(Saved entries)
-*-*-

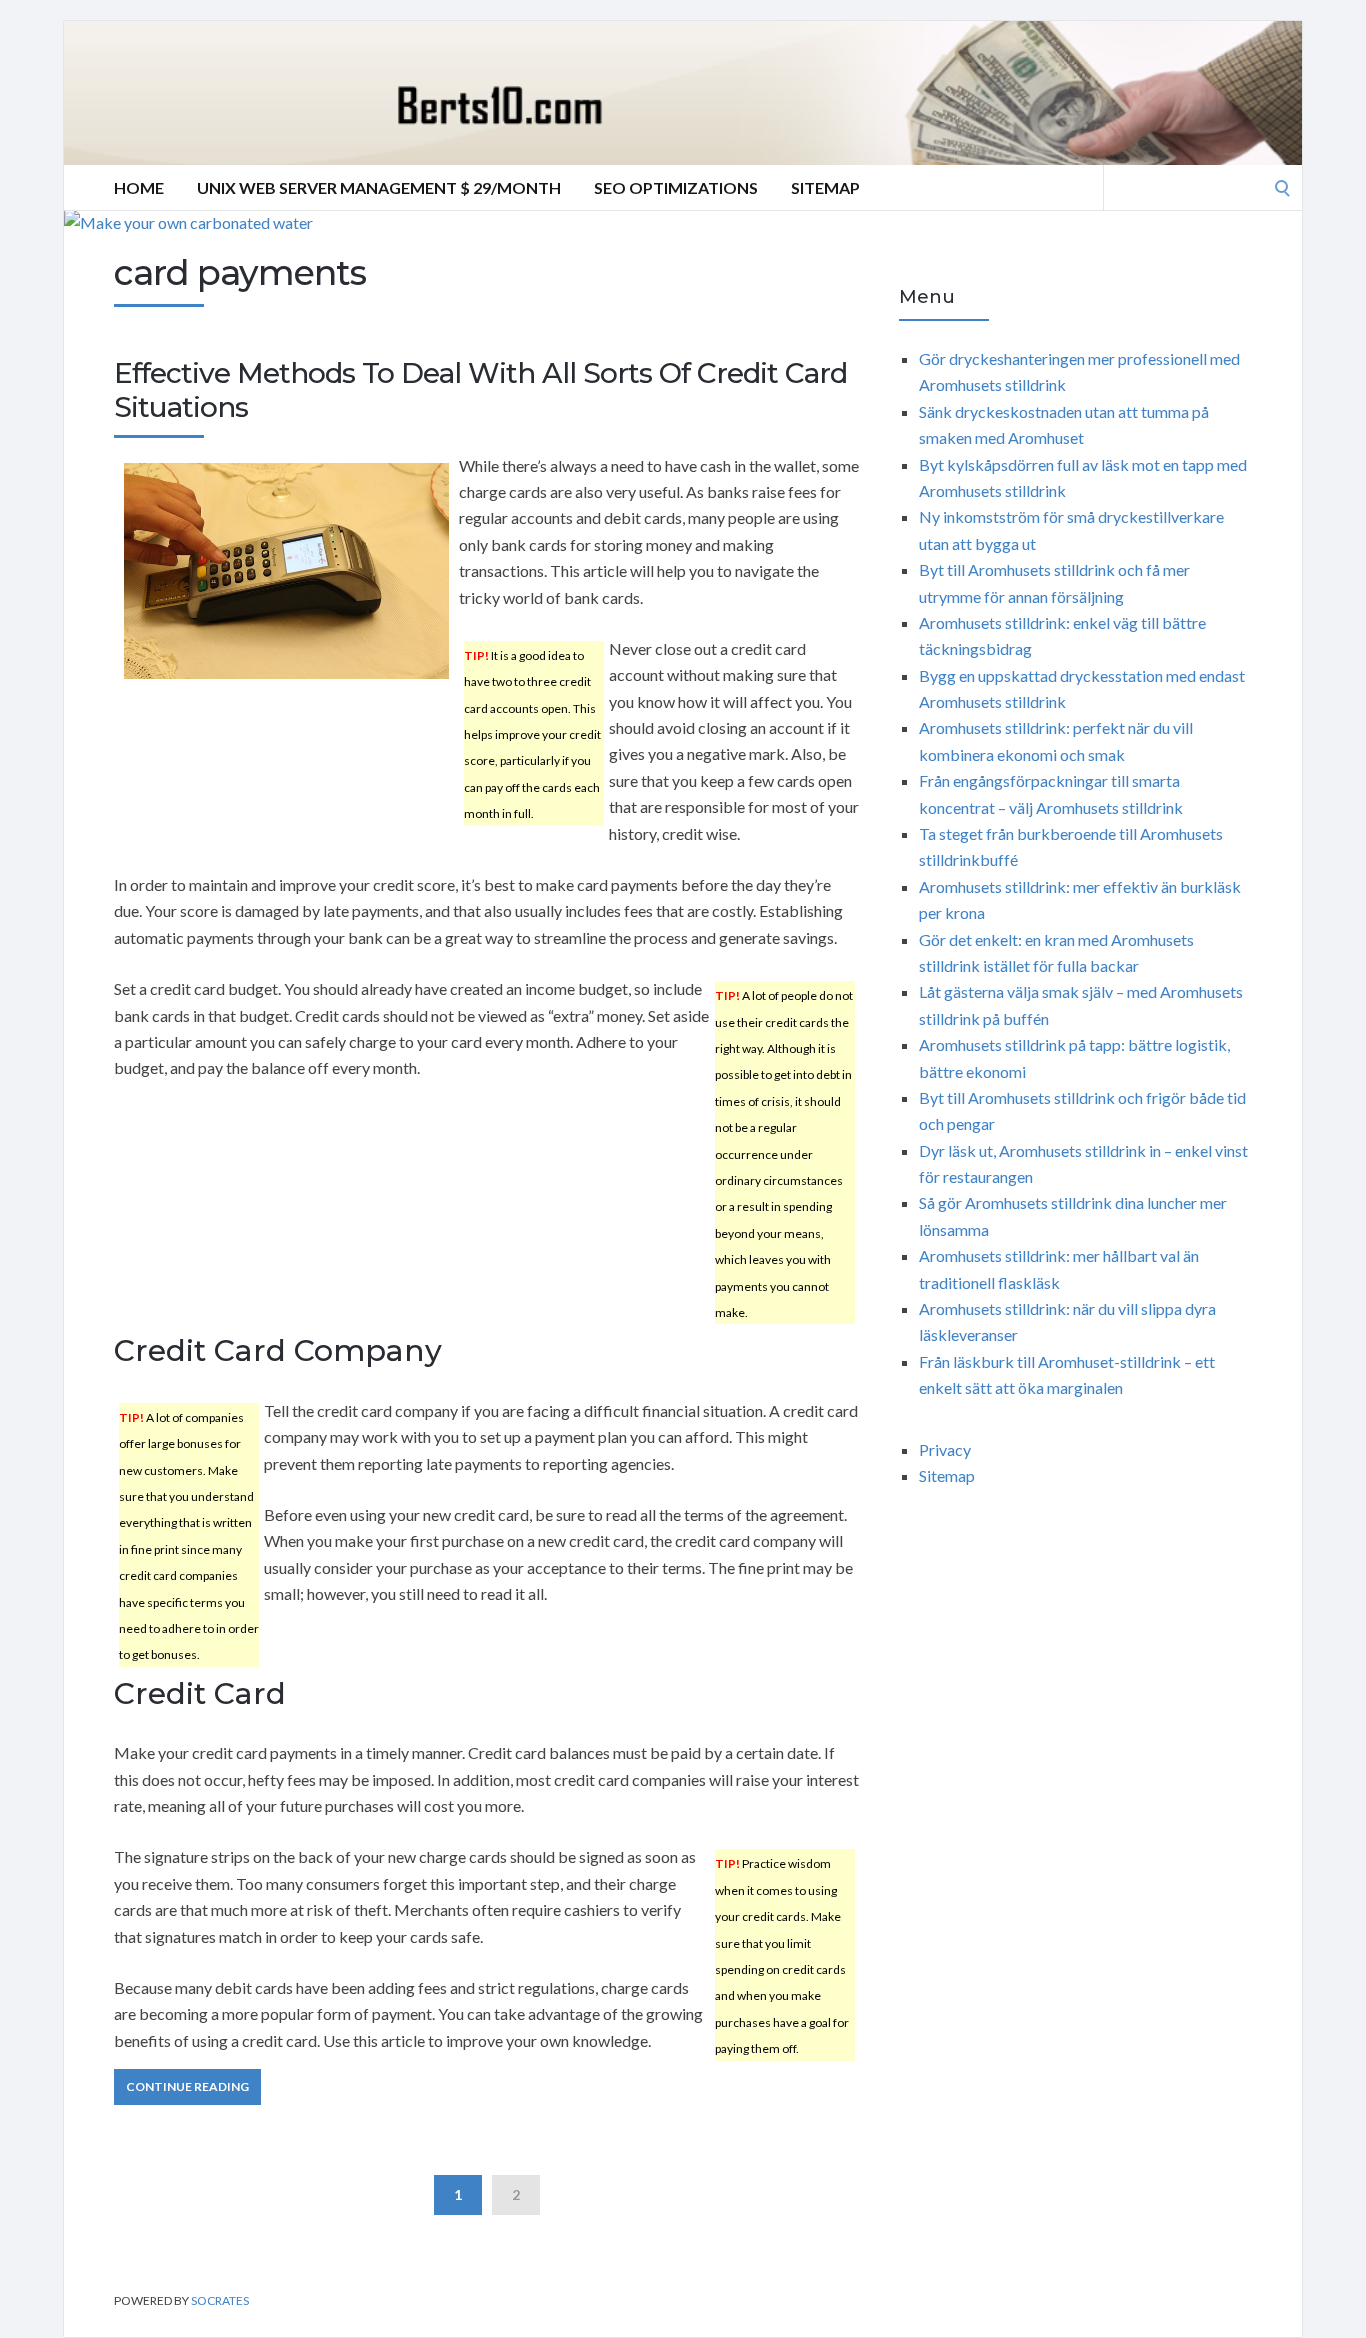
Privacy (945, 1449)
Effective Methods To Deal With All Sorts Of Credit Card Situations (480, 390)
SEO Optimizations (676, 187)
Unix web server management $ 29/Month (379, 187)
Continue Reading (187, 2086)
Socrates (220, 2300)
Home (139, 187)
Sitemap (825, 187)
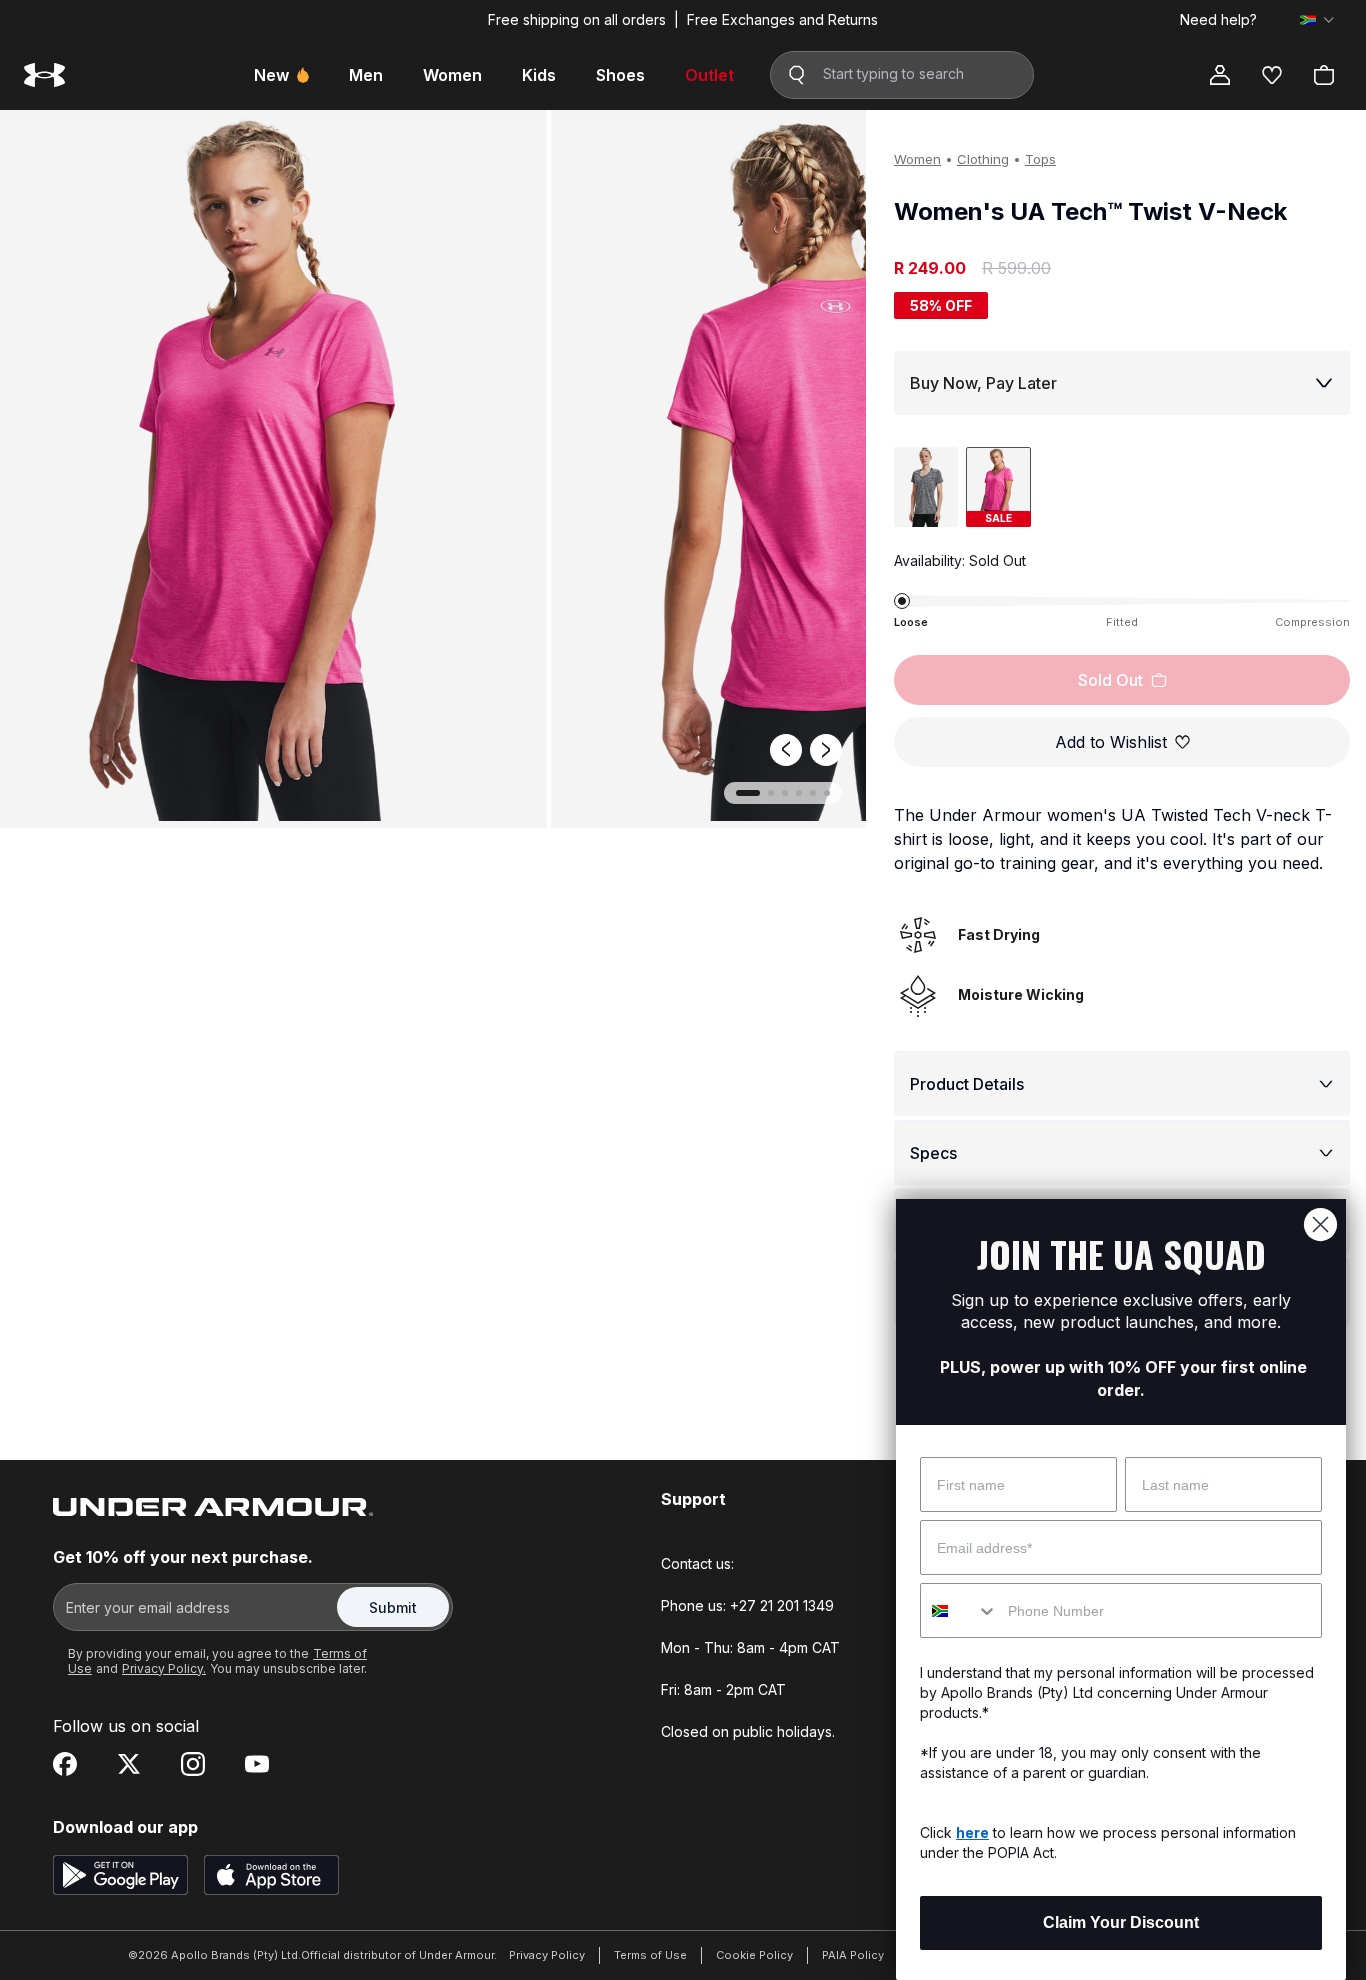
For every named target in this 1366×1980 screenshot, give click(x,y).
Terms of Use (650, 1955)
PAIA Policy (853, 1955)
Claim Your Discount (1121, 1922)
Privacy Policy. (164, 1668)
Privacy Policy (547, 1955)
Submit (393, 1607)
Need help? (1218, 20)
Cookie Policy (754, 1955)
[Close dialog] (1320, 1224)
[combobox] (959, 1610)
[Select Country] (1317, 20)
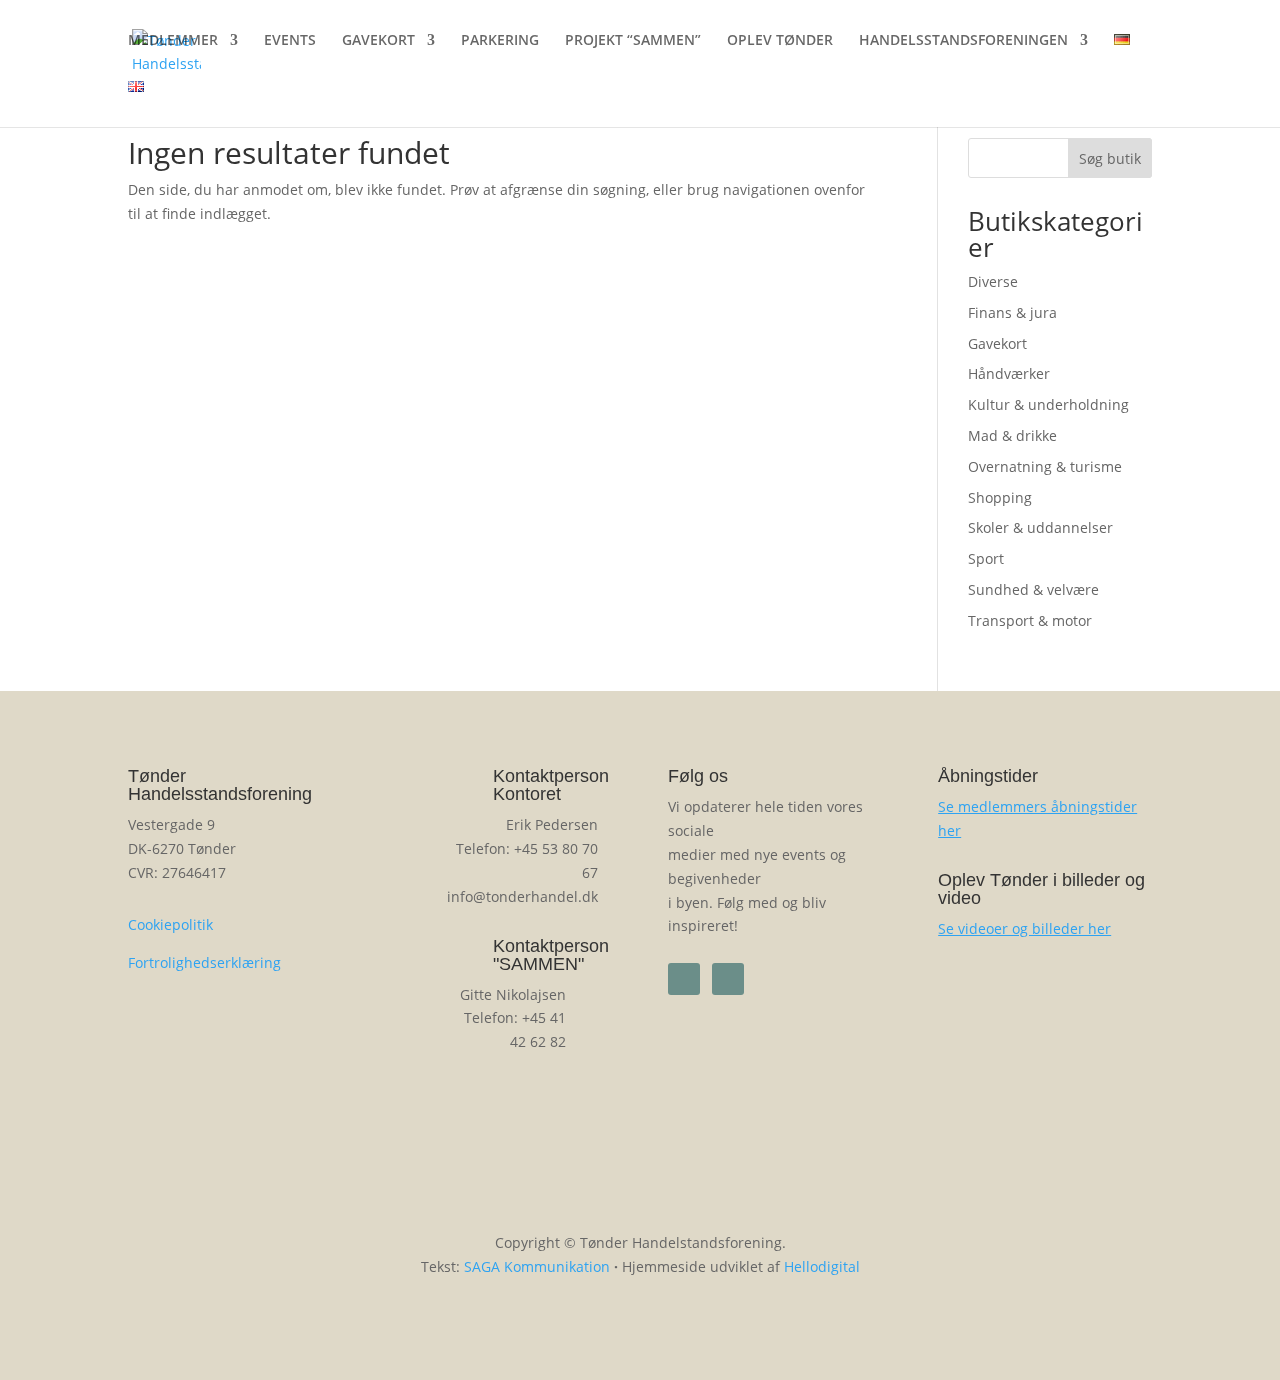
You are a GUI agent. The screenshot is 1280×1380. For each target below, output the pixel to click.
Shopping (1000, 497)
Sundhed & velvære (1033, 589)
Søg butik (1110, 158)
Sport (986, 558)
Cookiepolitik (170, 924)
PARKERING (500, 41)
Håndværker (1009, 373)
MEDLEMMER (173, 41)
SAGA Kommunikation (537, 1266)
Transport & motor (1030, 620)
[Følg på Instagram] (728, 979)
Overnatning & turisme (1045, 466)
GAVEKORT (378, 41)
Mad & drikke (1012, 435)
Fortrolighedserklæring (204, 962)
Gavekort (997, 343)
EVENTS (290, 41)
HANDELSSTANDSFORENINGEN (963, 41)
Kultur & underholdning (1048, 404)
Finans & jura (1012, 312)
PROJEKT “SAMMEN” (633, 41)
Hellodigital (822, 1266)
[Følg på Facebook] (684, 979)
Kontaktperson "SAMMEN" (551, 955)
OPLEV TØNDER (780, 41)
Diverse (993, 281)
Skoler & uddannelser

-*-*-

§ Exercise aim
Restate the data above word for word. Skip every picture.

§ Result of the task
Privacy (945, 1449)
Effective Methods To Deal With All Sorts Of Credit Card Situations (480, 390)
SEO Optimizations (676, 187)
Unix web server management $ 29/Month (379, 187)
Continue Reading (187, 2086)
Socrates (220, 2300)
Home (139, 187)
Sitemap (825, 187)
For every named target in this 1366×1980 screenshot, give click(x,y).
Terms of Use (650, 1955)
PAIA Policy (853, 1955)
Claim Your Discount (1121, 1922)
Privacy Policy. (164, 1668)
Privacy Policy (547, 1955)
Submit (393, 1607)
Need help? (1218, 20)
Cookie Policy (754, 1955)
[Close dialog] (1320, 1224)
[combobox] (959, 1610)
[Select Country] (1317, 20)
You are a GUI agent. The screenshot is 1280×1380. For each target below, output the pixel to click.
Shopping (1000, 497)
Sundhed & velvære (1033, 589)
Søg butik (1110, 158)
Sport (986, 558)
Cookiepolitik (170, 924)
PARKERING (500, 41)
Håndværker (1009, 373)
MEDLEMMER (173, 41)
SAGA Kommunikation (537, 1266)
Transport & motor (1030, 620)
[Følg på Instagram] (728, 979)
Overnatning & turisme (1045, 466)
GAVEKORT (378, 41)
Mad & drikke (1012, 435)
Fortrolighedserklæring (204, 962)
Gavekort (997, 343)
EVENTS (290, 41)
HANDELSSTANDSFORENINGEN (963, 41)
Kultur & underholdning (1048, 404)
Finans & jura (1012, 312)
PROJEKT “SAMMEN” (633, 41)
Hellodigital (822, 1266)
[Følg på Facebook] (684, 979)
Kontaktperson "SAMMEN" (551, 955)
OPLEV TØNDER (780, 41)
Diverse (993, 281)
Skoler & uddannelser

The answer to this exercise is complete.